Un code qui n’est pas en accord avec notre temps

Les époux peuvent stipuler leurs conditions dans le contrat de mariage. Dans la revue de la Cour suprême, n°1/2002, chambre du statut personnel p 283, il a été stipulé que la privation de l’épouse de la réparation pour divorce abusif est contraire à la loi tant que le contrat de mariage ne comporte pas la condition de virginité. Ainsi, l’époux peut exiger dans le contrat de mariage la virginité de son épouse. Ce qui est considéré comme « virginité » est l’absence de relations sexuelles avant le mariage, la preuve sociale est le saignement lors de la nuit de noces, or Il existe des femmes qui ont un hymen élastique ou qui n’ont pas d’hymen. Les « certificats de virginité » sont encore délivrés, certificats qui sont basés sur l’observation de l’hymen. Il existe tant d’opérations pour surveiller le corps des femmes, alors que le problème réside bien dans ce double standard qui exige une retenue des femmes, et qui autorise aux hommes de disposer de leurs corps librement. 

La précarité des femmes est encouragée par ce Code : les époux peuvent exiger dans le contrat du mariage que les épouses ne travaillent pas. Quant à l’héritage, les femmes ont droit à une part inférieure. Ceci est justifiée par le fait que selon la charia, les femmes sont censées être prises en charge par les hommes. Or ce n’est aucunement en accord avec notre temps, ni avec la dignité humaine.  La dépendance économique assujettie les femmes et les rend vulnérables. Sans ressources, elles perdent leur libre arbitre. La question de l’héritage reste l’un des points les plus virulents des Codes de la famille dans les pays arabes. En Tunisie, même si la polygamie est interdite et que les femmes n’ont pas de tuteur, le partage inégalitaire de l’héritage selon le sexe des héritiers persiste.  Pour contourner cette disposition, de nombreuses personnes ont recours à un partage des biens de leur vivant. 

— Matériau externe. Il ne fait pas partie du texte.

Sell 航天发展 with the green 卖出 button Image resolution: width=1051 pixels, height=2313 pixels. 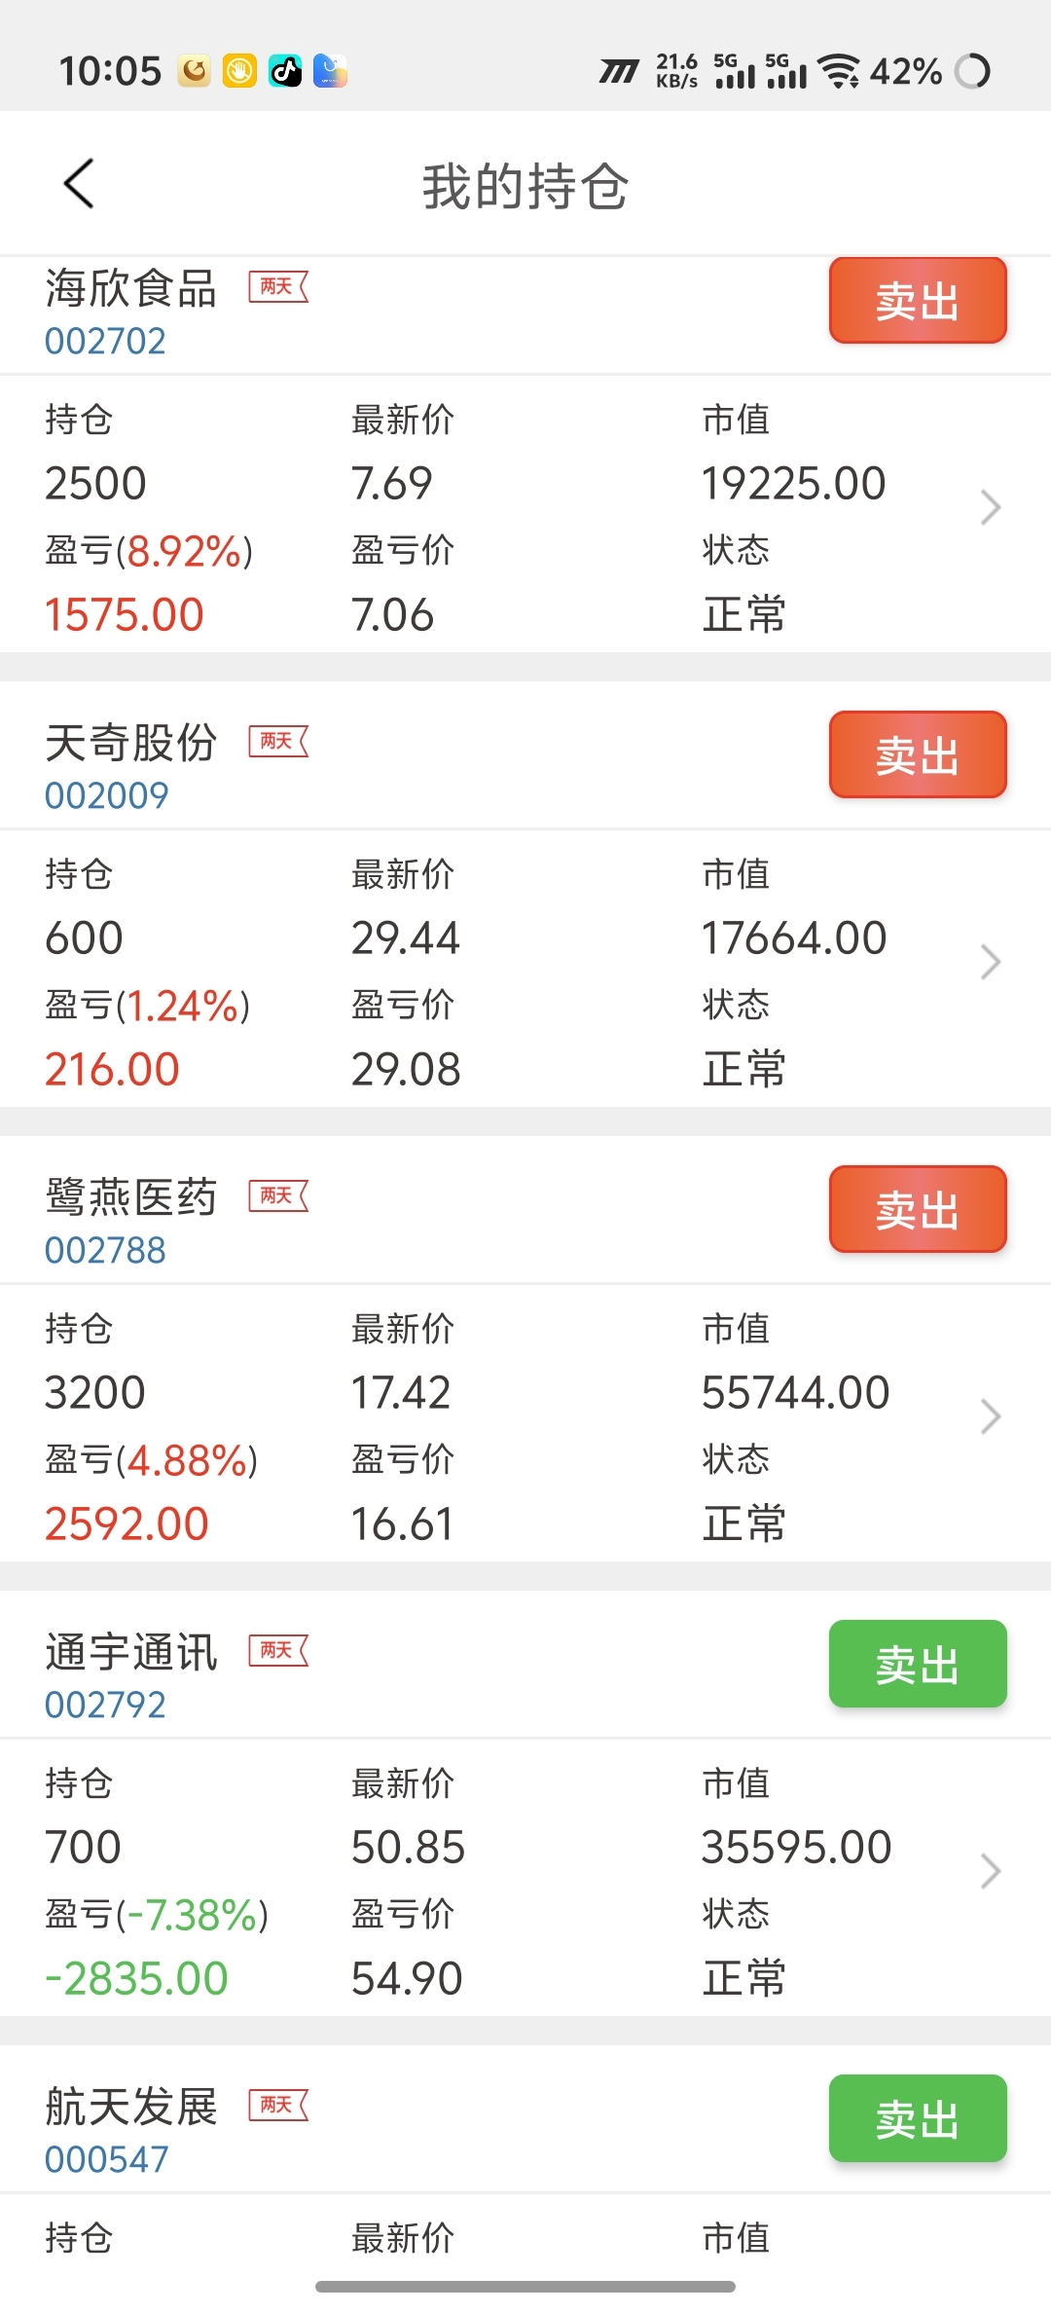[x=918, y=2118]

La polygamie, ou l’adultère masculin légalisé

Depuis 2005, si les hommes peuvent épouser jusqu’à quatre femmes, ils doivent selon l’article 8  informer les épouses et demander une autorisation de mariage au président du tribunal du lieu du domicile, et prouver que l’équité sera assurée. En pratique, des hommes ont recours au mariage polygame sans informer les épouses, le Code prévoit dans ce cas la possibilité aux femmes de demander le tatliq, divorce demandé par l’épouse dans les limites de l’article 53. C’est le cas de Hassina, une femme de 53 ans qui a découvert en 2023 que son conjoint avait une deuxième épouse depuis 5 ans. Ce dernier avait imposé à Hassina de ne pas travailler et contrôlait tous ses faits et gestes. Epuisée par des années de violences conjugales, elle décide tout de même de saisir la justice, elle raconte « avant je ne pouvais pas le quitter car j’avais des enfants en bas âge. Aujourd’hui mes deux filles sont majeures et je fais de la couture pour m’en sortir. Je ne peux pas supporter cette énième humiliation ». Aucune mesure ne prévoit de sanctionner l’époux.  

Après quatre ans de mariage et après maintes tentatives d’avoir des enfants, Nassima apprend qu’elle est stérile. Coup dur pour celle qui rêvait d’avoir des enfants. Son époux évoque la possibilité d’une deuxième épouse qui lui donnerait des enfants. Nassima refuse « je souffre du fait de ne pouvoir avoir d’enfants, et mon mari veut en plus m’imposer une deuxième épouse ! On est toujours ensemble, mais s’il veut passer à l’acte, je divorce ». 

Selon la publication Femmes en Chiffres 2023 du CIDDEF (Centre d’Information et de Documentation sur les Droits de l’Enfant et de la Femme), 3.2% des femmes âgées de 15 à 49 ans sont en mariage polygame. 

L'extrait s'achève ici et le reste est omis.